Stored items:
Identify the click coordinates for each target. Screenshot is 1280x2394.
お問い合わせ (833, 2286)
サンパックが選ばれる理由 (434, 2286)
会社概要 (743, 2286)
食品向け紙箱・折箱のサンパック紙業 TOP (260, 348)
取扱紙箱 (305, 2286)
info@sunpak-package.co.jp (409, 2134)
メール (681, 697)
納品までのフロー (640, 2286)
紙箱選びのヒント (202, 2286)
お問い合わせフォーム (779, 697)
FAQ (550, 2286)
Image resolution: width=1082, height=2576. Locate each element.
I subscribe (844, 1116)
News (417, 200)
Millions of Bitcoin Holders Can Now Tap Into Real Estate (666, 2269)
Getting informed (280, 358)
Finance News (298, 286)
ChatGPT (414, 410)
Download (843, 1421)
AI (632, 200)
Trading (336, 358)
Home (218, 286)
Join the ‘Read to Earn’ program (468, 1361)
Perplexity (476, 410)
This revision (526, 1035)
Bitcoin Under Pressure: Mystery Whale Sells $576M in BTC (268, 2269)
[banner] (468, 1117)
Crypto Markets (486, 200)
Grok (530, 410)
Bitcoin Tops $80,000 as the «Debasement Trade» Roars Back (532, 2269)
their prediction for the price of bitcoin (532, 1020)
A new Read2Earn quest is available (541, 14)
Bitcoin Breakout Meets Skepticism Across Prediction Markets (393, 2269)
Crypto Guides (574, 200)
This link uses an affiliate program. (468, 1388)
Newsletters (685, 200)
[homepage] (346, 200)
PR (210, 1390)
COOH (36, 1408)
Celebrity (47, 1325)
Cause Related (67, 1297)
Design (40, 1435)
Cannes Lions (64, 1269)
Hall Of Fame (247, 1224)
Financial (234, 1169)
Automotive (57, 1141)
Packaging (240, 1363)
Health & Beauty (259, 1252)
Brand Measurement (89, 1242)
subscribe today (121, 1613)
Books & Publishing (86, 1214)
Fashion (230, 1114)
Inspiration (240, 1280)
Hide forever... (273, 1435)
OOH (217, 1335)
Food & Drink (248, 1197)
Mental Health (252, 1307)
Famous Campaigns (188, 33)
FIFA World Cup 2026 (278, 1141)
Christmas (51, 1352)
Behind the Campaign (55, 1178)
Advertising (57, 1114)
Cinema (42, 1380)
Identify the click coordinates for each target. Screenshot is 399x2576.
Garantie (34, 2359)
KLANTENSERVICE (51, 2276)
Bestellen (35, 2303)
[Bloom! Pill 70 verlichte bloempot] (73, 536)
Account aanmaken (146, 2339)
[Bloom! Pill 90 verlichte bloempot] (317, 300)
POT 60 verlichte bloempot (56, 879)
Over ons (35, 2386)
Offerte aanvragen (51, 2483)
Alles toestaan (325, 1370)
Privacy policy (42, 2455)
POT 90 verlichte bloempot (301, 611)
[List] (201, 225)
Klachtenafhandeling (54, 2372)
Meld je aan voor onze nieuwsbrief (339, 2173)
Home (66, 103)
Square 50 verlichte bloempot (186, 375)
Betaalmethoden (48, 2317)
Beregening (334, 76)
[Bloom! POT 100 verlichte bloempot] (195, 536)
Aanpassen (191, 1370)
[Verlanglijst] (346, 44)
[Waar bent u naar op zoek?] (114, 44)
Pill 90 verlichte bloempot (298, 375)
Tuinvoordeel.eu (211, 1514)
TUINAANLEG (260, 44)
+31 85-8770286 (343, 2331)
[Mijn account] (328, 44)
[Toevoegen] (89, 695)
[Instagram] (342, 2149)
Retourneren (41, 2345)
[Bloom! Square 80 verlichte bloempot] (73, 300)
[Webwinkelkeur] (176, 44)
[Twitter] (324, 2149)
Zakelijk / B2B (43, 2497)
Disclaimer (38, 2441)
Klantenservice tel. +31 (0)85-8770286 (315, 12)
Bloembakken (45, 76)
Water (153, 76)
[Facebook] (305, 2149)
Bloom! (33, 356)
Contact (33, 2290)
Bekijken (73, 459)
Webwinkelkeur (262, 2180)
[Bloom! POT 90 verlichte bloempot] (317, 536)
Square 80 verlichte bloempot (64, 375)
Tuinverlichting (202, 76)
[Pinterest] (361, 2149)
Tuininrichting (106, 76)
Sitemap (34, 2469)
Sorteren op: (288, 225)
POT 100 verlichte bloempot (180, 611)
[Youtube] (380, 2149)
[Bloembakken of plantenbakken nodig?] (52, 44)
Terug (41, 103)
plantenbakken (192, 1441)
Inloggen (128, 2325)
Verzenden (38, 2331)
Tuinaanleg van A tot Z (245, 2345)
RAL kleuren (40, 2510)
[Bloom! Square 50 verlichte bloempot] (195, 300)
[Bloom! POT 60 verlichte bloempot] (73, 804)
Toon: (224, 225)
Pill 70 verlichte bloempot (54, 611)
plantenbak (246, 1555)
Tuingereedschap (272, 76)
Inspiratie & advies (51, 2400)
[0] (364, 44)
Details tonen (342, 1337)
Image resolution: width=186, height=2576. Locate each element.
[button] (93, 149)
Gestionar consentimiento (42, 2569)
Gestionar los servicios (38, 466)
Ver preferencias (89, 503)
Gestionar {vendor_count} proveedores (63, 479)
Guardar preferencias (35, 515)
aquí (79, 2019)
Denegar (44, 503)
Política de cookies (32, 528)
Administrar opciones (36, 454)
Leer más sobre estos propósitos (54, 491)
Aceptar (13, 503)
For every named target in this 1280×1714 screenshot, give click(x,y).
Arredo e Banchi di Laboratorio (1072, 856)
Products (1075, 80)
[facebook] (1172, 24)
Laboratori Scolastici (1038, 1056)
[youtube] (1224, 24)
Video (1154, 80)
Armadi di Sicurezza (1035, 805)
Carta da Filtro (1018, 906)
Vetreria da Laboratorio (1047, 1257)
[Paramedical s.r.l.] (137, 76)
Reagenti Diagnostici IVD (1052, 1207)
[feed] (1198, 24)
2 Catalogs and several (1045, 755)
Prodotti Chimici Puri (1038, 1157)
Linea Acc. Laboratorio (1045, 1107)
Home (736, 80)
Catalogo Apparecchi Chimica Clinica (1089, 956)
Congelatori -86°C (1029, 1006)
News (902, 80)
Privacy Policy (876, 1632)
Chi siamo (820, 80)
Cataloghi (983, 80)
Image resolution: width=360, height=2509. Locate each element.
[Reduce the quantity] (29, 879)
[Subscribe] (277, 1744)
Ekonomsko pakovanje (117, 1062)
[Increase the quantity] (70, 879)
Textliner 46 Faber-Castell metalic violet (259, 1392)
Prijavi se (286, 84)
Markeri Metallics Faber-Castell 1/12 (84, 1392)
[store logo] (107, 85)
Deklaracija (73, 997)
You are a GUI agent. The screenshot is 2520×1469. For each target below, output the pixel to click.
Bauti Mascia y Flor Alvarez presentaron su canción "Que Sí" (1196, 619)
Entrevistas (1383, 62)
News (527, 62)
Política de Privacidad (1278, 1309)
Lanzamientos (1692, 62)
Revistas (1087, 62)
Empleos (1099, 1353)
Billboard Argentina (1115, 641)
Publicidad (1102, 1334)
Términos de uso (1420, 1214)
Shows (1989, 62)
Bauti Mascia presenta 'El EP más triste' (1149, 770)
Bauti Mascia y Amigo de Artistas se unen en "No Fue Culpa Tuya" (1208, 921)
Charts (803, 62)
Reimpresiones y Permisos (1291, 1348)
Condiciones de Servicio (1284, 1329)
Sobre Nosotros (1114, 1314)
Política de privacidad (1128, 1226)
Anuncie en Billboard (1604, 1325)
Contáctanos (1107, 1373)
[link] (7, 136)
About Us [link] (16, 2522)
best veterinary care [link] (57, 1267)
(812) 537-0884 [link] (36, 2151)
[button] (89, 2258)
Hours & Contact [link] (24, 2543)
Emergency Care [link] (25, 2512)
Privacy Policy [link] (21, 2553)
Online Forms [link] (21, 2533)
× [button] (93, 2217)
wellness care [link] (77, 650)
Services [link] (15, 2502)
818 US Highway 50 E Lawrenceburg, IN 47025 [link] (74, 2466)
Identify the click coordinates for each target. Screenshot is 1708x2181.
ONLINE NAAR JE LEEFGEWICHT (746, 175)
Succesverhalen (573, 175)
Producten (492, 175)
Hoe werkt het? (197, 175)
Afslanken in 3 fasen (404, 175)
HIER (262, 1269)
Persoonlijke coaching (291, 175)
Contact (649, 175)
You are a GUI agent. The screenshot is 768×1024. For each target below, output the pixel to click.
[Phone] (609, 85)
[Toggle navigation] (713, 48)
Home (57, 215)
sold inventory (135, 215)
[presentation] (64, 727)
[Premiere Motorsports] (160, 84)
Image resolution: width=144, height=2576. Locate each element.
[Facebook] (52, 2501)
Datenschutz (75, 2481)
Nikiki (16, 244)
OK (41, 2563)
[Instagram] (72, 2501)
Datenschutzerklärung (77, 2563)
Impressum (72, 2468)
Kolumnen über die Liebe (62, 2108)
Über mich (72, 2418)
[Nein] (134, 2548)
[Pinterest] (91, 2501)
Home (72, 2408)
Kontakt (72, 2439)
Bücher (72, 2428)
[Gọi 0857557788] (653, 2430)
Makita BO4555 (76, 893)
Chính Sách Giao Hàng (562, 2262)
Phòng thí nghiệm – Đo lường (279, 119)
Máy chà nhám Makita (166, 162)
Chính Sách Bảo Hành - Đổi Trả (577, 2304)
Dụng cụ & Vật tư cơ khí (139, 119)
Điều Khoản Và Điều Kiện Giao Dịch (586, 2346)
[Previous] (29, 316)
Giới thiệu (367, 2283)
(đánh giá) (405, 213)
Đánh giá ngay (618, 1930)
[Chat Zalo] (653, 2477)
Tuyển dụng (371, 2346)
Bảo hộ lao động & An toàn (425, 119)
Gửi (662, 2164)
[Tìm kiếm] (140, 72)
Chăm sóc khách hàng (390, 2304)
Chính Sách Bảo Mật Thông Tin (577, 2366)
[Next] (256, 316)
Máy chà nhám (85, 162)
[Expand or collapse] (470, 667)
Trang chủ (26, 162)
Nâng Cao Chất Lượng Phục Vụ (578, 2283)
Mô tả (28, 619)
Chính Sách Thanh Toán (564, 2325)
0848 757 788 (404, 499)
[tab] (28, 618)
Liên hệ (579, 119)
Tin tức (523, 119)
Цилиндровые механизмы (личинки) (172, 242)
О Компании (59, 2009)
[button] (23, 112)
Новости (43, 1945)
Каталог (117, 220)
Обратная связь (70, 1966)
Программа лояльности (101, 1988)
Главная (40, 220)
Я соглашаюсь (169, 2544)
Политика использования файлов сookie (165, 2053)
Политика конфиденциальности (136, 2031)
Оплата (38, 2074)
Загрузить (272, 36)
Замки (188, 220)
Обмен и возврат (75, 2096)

### [EXERCISE GOAL]
Print the lines above from the one with "[Youtube] (380, 2149)" through the one with "Video (1154, 80)", both included, exactly as written and nothing more.

### [RESULT FOR THIS TASK]
[Youtube] (380, 2149)
[Bloembakken of plantenbakken nodig?] (52, 44)
Terug (41, 103)
plantenbakken (192, 1441)
Inloggen (128, 2325)
Verzenden (38, 2331)
Tuinaanleg van A tot Z (245, 2345)
RAL kleuren (40, 2510)
[Bloom! Square 50 verlichte bloempot] (195, 300)
[Bloom! POT 60 verlichte bloempot] (73, 804)
Toon: (224, 225)
Pill 70 verlichte bloempot (54, 611)
plantenbak (246, 1555)
Tuingereedschap (272, 76)
Inspiratie & advies (51, 2400)
[0] (364, 44)
Details tonen (342, 1337)
Image resolution: width=186, height=2576. Locate each element.
[button] (93, 149)
Gestionar consentimiento (42, 2569)
Gestionar los servicios (38, 466)
Ver preferencias (89, 503)
Gestionar {vendor_count} proveedores (63, 479)
Guardar preferencias (35, 515)
aquí (79, 2019)
Denegar (44, 503)
Política de cookies (32, 528)
Administrar opciones (36, 454)
Leer más sobre estos propósitos (54, 491)
Aceptar (13, 503)
For every named target in this 1280×1714 screenshot, give click(x,y).
Arredo e Banchi di Laboratorio (1072, 856)
Products (1075, 80)
[facebook] (1172, 24)
Laboratori Scolastici (1038, 1056)
[youtube] (1224, 24)
Video (1154, 80)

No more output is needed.